Memorial to people killed in the M62 coach bombing, Hartshead Moor services
Memorial to people killed in the M62 coach bombing, Hartshead Moor services — Photo: 2 lines of K303 | CC BY-SA 3.0

M62 Coach Bombing

troublesiraterrorismmemorialmiscarriage of justice
4 min read

Linda and Clifford Haughton were taking their two young sons back to their father's unit after a weekend's leave. The boys, Lee and Robert, were five and two. The four of them were asleep in their seats when the coach passed between junctions 26 and 27 of the M62 in Yorkshire, just after midnight on 4 February 1974, and the suitcase in the luggage compartment beneath them exploded. The Haughtons died together. So did nine soldiers and the wives of two others. The IRA had bombed a sleeping family.

The Coach From Manchester

There was a railway strike on. British Forces personnel returning to Catterick Garrison and bases at Darlington could not take their usual trains, and so a coach had been specially commissioned to carry them. It left Manchester on the late evening of Sunday 3 February 1974, carrying off-duty British Army and Royal Air Force personnel and family members who had spent the weekend at home. Many had small children. The vehicle was travelling at about 60 mph along the M62, the new trans-Pennine motorway that linked Manchester to Yorkshire. Most of those aboard were asleep when, between junctions 26 and 27 near Hartshead Moor, a 25-pound Provisional IRA bomb hidden inside a suitcase in the luggage compartment detonated. Twelve people died. Nine were soldiers. Three were civilians: Linda Haughton, age 23, her husband Corporal Clifford Haughton, and their sons Lee and Robert. Thirty-eight other people were injured. The coach driver, Roland Handley, kept what was left of the bus on the road as it came apart around him, a feat for which he was later belatedly honoured with a memorial.

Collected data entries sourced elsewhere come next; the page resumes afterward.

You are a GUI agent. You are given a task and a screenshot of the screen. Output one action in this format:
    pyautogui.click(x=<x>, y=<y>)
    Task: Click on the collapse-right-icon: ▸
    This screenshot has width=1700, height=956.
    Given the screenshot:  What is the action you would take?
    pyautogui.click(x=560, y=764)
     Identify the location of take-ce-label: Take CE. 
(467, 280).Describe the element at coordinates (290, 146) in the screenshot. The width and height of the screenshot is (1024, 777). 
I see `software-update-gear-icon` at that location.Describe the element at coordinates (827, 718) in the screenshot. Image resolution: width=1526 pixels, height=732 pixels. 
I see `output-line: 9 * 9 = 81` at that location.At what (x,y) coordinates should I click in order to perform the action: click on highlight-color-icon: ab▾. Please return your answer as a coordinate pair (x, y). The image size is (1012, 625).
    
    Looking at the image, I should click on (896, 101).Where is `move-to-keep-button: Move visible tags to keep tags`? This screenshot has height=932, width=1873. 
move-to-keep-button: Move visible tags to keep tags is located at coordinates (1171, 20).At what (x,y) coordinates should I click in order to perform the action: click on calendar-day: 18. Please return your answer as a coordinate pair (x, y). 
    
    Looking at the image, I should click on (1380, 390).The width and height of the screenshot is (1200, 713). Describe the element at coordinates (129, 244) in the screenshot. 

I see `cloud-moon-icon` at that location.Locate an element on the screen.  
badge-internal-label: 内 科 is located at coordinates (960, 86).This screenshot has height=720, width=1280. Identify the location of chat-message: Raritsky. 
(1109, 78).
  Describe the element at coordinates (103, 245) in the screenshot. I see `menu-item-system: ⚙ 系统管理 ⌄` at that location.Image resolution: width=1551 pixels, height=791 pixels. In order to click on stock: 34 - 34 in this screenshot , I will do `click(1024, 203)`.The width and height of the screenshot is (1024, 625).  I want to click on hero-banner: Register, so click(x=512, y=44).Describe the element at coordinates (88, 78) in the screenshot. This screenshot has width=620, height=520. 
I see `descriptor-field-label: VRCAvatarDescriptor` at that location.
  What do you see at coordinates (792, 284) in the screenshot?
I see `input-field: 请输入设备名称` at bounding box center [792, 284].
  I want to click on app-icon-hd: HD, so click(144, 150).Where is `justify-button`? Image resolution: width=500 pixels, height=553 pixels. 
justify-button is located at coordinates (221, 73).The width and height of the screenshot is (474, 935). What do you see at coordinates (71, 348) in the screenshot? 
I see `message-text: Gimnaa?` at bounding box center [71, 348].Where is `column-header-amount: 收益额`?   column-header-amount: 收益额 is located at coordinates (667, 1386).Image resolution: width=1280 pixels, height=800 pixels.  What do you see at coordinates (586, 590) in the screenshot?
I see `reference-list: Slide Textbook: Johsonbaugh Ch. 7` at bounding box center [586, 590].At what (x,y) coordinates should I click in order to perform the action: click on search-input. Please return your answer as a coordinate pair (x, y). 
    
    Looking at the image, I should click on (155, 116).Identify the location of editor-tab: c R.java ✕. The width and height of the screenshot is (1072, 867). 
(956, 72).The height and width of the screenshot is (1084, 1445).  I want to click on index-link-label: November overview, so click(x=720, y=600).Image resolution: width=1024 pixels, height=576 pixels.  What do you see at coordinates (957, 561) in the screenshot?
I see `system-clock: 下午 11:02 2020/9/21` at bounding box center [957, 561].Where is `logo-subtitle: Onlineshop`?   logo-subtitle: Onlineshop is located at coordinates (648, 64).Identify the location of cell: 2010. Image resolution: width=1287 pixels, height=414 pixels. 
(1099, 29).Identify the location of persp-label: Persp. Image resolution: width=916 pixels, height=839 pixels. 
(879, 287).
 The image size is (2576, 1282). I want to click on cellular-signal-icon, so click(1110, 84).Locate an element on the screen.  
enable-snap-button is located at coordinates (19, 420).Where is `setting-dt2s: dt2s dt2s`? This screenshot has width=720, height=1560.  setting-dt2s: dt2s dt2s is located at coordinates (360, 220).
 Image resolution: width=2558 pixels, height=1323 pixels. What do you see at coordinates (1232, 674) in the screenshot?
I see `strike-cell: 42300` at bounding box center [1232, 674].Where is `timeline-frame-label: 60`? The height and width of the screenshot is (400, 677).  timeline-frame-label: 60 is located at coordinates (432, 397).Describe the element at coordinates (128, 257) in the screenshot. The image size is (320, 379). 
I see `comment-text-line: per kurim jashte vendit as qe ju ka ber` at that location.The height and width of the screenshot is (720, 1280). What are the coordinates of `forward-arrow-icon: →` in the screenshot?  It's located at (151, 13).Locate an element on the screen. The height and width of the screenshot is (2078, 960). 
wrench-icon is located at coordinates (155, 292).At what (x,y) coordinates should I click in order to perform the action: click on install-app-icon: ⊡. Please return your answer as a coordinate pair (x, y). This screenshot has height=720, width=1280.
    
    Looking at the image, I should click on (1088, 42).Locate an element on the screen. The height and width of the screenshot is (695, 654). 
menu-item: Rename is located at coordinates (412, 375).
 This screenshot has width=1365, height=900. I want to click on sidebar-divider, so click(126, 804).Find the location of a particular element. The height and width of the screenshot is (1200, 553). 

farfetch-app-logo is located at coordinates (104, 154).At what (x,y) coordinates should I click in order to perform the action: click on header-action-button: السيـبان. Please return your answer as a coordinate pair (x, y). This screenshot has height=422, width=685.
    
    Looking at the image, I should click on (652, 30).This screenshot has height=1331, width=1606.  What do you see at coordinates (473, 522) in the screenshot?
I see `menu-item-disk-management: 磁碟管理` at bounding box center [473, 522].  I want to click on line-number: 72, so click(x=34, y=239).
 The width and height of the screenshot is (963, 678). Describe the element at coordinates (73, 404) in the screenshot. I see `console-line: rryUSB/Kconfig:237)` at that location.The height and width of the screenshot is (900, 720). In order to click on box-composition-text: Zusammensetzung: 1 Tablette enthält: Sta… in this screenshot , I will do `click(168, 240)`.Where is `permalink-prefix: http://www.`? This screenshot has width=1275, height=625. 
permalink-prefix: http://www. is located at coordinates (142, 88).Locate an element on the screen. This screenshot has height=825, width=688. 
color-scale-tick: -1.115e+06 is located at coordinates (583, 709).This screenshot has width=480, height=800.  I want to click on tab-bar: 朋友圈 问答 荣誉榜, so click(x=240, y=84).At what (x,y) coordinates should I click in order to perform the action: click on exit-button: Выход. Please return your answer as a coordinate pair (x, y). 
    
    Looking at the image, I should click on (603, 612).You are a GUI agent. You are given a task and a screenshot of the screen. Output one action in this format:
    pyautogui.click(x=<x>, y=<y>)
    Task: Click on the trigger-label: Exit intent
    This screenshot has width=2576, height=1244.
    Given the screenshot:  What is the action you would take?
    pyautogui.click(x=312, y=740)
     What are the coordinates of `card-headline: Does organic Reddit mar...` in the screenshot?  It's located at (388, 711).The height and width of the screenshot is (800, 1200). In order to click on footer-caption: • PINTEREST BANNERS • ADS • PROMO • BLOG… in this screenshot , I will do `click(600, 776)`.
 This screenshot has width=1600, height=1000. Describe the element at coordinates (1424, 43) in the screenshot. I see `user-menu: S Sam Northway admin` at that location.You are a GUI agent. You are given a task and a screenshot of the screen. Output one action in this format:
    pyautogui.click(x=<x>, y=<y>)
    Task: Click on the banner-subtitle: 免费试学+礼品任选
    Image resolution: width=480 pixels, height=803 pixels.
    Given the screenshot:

The Bomb in the Luggage Hold

It was one of the deadliest IRA attacks ever carried out on British soil and remains one of the worst single incidents of the Troubles outside Northern Ireland. The bomb had been placed in the coach's external luggage compartment, where it sat among suitcases and kitbags as the vehicle pulled out of Manchester. The geography of the explosion meant the families travelling in the rear, above the luggage hold, took the worst of it. The military personnel and their dependents on that coach had no role in the conflict in Northern Ireland beyond being British soldiers returning to barracks after a weekend home with family. The Haughtons had nothing whatsoever to do with it. Memorial services have been held at Hartshead Moor on every major anniversary since, with families of the dead returning to the spot where the M62 cuts across the moor. A monument now stands at the service area, with the names of the twelve, including the family of four.

Judith Ward

Ten days after the bombing, a 25-year-old woman named Judith Ward was arrested in Liverpool waiting to board a ferry for Ireland. Ward had a history of false confessions and mental fragility; she had also told stories about being involved with the IRA that were demonstrably untrue. At her October 1974 trial she was convicted of the M62 bombing and two other non-fatal attacks and sentenced to life imprisonment plus thirty years. She would spend more than seventeen years in prison before her conviction was quashed by the Court of Appeal in May 1992. The appeal court found that government forensic scientists had deliberately withheld evidence from the defence at her original trial, evidence that strongly indicated her innocence. Of 63 police interviews conducted with Ward before and after her confession, only 34 had been disclosed. Forty-three separate items of withheld material were identified in her appeal. The Ward case is now considered one of the worst miscarriages of justice in British legal history, sitting alongside the Birmingham Six and the Guildford Four as a marker of what the British state did during the Troubles to manufacture convictions from the broken and the vulnerable.

Hartshead Moor Today

The M62 still runs across Hartshead Moor between Bradford and Huddersfield, carrying tens of thousands of vehicles a day past the spot. The service area at Hartshead Moor has a memorial garden with twelve names: Clifford Haughton, Linda Haughton, Lee Haughton, Robert Haughton, James McShane, Bryan Hanson, Leslie Walsh, Michael Waugh, Paul Reid, John Hynes, Stephen Whalley, and James Lonsgale. Lee Haughton was five years old. Robert Haughton was two. They are buried with their parents. On the fortieth anniversary in 2014, family members met at Hartshead Moor; relatives of the soldiers and of the Haughtons travelled in from across the country to stand together. They have done it again on every major anniversary since. The bomb that killed them was an act of political violence carried out in a fight over a constitutional question. The people it killed were a family on their way home.

From the Air

The bombing site sits at 53.74N, 1.67W on the M62 motorway between junctions 26 and 27, near Hartshead Moor Service Area between Bradford and Huddersfield, West Yorkshire. The memorial garden is at Hartshead Moor services. Leeds Bradford Airport (EGNM) is 9 nautical miles northeast. From altitude, look for the M62 corridor crossing the high Pennine moorland between the Calder Valley to the south and the Aire Valley to the north.